Cassandra is tuned based on the DataStax JVM tuning guide at: https://docs.datastax.com/en/cassandra/3.0/cassandra/operations/opsTuneJVM.html

POWER9 tuning

During the test, the following three key POWER9 system-level environment settings were changed to achieve the best performance of Scylla running on POWER9.

Frequency

Set the frequency performance mode to turbo. In a bare metal environment, the CPU energy governor is controlled by the operating system (OS). Use the command cpupower to verify and set the frequency as follows:

cpupower -c 0-175 frequency-info

cpupower -c 0-175 frequency-set -g performance

Simultaneous multithreading (SMT)

Using SMT, you can concurrently run instruction streams of multiple threads on the same core. On IBM POWER9 processor-based servers, SMT4 is the default setting and most workloads will run well with this default setting.
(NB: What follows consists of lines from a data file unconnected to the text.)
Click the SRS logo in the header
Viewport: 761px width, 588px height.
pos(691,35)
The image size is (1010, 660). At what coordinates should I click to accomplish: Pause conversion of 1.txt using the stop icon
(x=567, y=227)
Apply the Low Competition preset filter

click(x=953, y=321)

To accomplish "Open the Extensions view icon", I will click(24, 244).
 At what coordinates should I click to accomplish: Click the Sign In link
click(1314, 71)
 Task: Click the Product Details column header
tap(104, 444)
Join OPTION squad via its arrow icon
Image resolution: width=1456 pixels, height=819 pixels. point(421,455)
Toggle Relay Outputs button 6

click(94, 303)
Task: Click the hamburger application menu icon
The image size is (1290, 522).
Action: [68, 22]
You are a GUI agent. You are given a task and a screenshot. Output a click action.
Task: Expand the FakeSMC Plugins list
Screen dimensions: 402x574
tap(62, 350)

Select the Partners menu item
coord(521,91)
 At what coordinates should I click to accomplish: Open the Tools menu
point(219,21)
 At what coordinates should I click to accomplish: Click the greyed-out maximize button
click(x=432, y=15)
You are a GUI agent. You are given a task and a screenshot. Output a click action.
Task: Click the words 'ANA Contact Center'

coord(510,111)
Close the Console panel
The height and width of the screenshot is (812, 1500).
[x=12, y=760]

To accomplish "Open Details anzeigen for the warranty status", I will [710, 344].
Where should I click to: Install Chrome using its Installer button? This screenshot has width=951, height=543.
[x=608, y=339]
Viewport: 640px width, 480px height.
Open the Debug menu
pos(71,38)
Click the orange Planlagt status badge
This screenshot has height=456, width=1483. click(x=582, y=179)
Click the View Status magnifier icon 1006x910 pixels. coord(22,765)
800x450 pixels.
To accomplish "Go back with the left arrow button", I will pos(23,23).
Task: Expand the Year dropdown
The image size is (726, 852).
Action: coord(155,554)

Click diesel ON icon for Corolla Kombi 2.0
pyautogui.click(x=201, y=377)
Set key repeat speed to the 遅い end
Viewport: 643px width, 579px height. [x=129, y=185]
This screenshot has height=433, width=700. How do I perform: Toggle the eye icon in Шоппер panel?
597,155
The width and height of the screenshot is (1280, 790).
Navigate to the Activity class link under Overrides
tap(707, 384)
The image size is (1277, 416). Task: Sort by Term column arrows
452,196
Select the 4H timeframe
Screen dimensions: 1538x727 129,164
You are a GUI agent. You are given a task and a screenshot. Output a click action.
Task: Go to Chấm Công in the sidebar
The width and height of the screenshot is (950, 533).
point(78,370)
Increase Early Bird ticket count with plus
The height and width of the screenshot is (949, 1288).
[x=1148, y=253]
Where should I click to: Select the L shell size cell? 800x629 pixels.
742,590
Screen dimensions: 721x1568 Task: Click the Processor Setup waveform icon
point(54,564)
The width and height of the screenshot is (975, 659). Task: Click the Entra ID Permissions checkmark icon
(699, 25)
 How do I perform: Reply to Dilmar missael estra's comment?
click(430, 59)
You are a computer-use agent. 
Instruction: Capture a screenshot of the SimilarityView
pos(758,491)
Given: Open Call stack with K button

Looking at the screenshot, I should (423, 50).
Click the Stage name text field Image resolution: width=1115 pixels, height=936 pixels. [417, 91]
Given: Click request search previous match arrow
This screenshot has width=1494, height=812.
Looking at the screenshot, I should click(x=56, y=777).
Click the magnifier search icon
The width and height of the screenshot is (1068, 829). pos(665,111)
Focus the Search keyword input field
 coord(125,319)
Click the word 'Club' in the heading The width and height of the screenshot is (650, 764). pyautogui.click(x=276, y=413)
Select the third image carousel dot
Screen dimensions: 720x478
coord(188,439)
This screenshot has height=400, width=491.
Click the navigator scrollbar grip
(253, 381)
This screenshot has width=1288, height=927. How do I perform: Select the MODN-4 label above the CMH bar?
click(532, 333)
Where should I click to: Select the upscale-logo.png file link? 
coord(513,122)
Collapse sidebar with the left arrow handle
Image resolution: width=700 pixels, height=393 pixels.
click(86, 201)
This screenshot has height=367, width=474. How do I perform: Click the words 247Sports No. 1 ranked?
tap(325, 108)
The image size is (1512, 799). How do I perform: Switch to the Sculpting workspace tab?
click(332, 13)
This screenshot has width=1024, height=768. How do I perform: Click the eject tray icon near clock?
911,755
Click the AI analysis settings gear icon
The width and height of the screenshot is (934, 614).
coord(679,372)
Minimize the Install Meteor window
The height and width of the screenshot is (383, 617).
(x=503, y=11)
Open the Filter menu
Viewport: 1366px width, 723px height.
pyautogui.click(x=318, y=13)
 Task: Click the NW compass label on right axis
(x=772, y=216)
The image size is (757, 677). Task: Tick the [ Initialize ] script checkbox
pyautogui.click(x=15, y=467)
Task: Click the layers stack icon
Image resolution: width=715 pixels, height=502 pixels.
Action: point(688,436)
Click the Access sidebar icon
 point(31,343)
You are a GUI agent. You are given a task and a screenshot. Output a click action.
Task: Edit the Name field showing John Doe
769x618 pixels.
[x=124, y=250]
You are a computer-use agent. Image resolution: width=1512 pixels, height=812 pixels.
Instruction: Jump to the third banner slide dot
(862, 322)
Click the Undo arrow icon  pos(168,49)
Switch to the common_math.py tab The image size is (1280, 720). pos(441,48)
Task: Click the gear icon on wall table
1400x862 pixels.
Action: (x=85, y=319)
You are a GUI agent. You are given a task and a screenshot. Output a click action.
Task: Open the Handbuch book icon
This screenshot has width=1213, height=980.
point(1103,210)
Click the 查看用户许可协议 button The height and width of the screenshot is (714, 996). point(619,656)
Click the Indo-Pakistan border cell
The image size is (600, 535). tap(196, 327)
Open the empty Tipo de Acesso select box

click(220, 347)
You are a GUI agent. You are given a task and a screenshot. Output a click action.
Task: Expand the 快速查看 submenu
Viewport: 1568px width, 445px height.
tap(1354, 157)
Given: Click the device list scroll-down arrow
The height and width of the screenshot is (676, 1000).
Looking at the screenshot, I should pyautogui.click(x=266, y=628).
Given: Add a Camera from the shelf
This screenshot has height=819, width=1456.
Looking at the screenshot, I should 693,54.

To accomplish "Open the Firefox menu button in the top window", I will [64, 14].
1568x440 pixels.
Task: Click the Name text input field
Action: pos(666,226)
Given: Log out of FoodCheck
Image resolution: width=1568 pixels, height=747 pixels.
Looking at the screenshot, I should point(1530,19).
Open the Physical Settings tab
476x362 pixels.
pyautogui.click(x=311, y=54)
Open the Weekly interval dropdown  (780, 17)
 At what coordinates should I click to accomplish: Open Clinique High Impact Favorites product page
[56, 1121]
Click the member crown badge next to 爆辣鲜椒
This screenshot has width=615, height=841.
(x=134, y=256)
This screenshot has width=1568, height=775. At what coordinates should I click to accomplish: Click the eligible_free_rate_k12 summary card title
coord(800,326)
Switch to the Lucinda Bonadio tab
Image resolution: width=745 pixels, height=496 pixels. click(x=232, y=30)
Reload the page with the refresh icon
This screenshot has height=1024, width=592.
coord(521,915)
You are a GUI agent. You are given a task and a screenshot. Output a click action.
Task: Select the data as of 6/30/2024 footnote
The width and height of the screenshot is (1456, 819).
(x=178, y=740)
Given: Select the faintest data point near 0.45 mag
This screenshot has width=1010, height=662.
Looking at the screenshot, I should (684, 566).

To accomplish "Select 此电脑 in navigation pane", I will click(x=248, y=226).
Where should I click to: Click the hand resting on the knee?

For databases including Scylla, setting SMT to the SMT4 mode is considered a best practice. While POWER9 processor-based servers offer up to four threads per core, Intel processor-based servers provide only two threads per core. Thus, when ScyllaDB runs, it uses four shards per core on POWER9 and two shards per core on Intel processor-based servers.

Use the ppc64_cpu command to set the SMT mode to 4 or 2 as follows:

SMT4: ppc64_cpu --smt=4

SMT2: ppc64_cpu --smt=2

Hardware sizing

Table 3 shows an example of POWER9 configurations for three different installation sizes.

Table 3.. Example of Scylla installation sizes for IBM POWER9 servers
Installation size IBM Power model Number of cores Memory Disk Network
Test, minimal LC921 or LC922 16 cores 64 GB fast SSD or NVMe 1 Gbps
Production LC922 22 cores
– 1 socket
128 GB fast SSD or NVMe 10 Gbps
Analytics, heavy duty LC922 44 cores
– 2 sockets, 22 cores each
256 GB fast SSD or NVMe 10-40 Gbps

The recommendation for disk size is 30 times the memory size. For the example sizes in Table 3, it would be 1.8TB for Test, 3.7TB for Production, and 7.5TB for Analytics/Heavy duty.

Summary

Scylla was tested with IBM POWER9 processor-based servers and superior throughput was achieved with both database read and write operations. There are several key reasons why Scylla runs really well on IBM POWER9 servers. The sharding feature within Scylla makes full use of simultaneous multithreading on Power architecture for optimal parallelism. POWER9 provides a very high data bandwidth environment that is superior to x86. And, POWER9 allows more memory capacity for larger in-memory database support.